PROBLEM REQUIREMENTS:
Reproduce the listing below word for word, beginning with the line that contains "At what coordinates should I click to accomplish: Toggle" and continuing through the line that contains "click(x=52, y=109)". Include only those lines.
>>>>>
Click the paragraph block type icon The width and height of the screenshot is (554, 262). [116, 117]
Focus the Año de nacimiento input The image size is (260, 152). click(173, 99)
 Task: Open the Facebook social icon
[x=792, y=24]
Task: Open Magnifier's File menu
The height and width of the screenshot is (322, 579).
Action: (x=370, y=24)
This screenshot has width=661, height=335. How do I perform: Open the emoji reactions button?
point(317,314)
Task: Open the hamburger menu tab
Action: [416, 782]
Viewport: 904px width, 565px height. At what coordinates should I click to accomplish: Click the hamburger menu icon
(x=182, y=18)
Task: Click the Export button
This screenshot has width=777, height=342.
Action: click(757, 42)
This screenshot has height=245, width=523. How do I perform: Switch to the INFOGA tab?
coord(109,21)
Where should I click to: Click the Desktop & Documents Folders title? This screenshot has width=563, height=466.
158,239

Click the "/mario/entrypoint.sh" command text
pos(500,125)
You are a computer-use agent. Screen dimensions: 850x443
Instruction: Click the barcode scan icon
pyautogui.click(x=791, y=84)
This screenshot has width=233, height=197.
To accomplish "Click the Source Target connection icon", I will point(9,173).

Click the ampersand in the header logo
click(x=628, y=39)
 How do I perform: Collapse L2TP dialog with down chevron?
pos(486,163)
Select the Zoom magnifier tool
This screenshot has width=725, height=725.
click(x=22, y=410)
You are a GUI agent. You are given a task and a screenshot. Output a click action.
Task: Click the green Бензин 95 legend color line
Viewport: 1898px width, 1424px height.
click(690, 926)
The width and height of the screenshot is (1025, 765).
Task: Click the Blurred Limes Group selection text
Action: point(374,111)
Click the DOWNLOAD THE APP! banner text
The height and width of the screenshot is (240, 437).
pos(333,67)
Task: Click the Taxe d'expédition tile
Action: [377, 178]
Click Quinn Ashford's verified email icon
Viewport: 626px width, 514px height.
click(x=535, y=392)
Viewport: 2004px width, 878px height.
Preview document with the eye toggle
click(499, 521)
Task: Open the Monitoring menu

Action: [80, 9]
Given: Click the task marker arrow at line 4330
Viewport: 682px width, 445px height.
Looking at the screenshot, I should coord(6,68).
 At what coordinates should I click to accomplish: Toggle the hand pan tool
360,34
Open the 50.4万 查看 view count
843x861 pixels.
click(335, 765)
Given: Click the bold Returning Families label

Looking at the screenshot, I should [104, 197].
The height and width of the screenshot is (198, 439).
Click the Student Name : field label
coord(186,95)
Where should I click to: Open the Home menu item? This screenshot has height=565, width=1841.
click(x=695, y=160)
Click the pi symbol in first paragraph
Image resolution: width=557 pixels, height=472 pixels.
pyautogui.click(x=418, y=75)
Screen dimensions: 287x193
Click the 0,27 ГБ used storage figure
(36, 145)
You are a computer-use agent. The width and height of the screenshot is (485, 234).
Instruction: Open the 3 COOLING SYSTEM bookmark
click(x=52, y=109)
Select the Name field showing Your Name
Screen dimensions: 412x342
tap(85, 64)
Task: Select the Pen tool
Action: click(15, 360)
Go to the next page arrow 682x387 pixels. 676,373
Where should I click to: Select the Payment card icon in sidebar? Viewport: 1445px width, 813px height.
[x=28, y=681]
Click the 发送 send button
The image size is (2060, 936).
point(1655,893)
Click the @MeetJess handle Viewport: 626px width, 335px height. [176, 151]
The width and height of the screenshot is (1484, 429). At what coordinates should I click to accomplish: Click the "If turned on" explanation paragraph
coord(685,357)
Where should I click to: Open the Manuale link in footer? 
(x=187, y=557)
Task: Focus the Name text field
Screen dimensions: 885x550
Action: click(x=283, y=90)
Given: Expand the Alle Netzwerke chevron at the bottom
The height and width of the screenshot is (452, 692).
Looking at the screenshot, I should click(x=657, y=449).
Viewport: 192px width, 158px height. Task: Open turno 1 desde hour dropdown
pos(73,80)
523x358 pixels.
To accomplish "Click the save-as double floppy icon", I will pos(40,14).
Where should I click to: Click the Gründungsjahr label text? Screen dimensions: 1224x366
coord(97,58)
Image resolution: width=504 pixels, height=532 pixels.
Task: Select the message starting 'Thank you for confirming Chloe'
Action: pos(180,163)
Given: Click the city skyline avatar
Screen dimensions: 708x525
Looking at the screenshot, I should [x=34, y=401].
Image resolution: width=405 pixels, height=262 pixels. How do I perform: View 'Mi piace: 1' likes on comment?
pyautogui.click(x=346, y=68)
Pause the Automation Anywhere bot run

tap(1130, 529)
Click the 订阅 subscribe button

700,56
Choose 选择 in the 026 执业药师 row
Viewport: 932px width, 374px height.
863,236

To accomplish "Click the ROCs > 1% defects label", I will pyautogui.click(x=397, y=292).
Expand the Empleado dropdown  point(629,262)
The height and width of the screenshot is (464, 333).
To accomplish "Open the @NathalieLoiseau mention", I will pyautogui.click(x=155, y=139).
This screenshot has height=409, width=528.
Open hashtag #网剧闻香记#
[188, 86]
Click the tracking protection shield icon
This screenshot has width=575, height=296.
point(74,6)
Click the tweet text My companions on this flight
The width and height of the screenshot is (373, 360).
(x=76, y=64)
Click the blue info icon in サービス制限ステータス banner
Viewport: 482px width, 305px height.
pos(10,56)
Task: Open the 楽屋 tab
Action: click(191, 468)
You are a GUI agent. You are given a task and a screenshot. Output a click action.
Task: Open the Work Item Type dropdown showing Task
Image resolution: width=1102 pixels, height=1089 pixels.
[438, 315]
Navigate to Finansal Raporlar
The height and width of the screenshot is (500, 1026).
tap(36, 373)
<<<<<
REPLY:
 At what coordinates should I click to accomplish: Toggle the hand pan tool
360,34
Open the 50.4万 查看 view count
843x861 pixels.
click(335, 765)
Given: Click the bold Returning Families label

Looking at the screenshot, I should [104, 197].
The height and width of the screenshot is (198, 439).
Click the Student Name : field label
coord(186,95)
Where should I click to: Open the Home menu item? This screenshot has height=565, width=1841.
click(x=695, y=160)
Click the pi symbol in first paragraph
Image resolution: width=557 pixels, height=472 pixels.
pyautogui.click(x=418, y=75)
Screen dimensions: 287x193
Click the 0,27 ГБ used storage figure
(36, 145)
You are a computer-use agent. The width and height of the screenshot is (485, 234).
Instruction: Open the 3 COOLING SYSTEM bookmark
click(x=52, y=109)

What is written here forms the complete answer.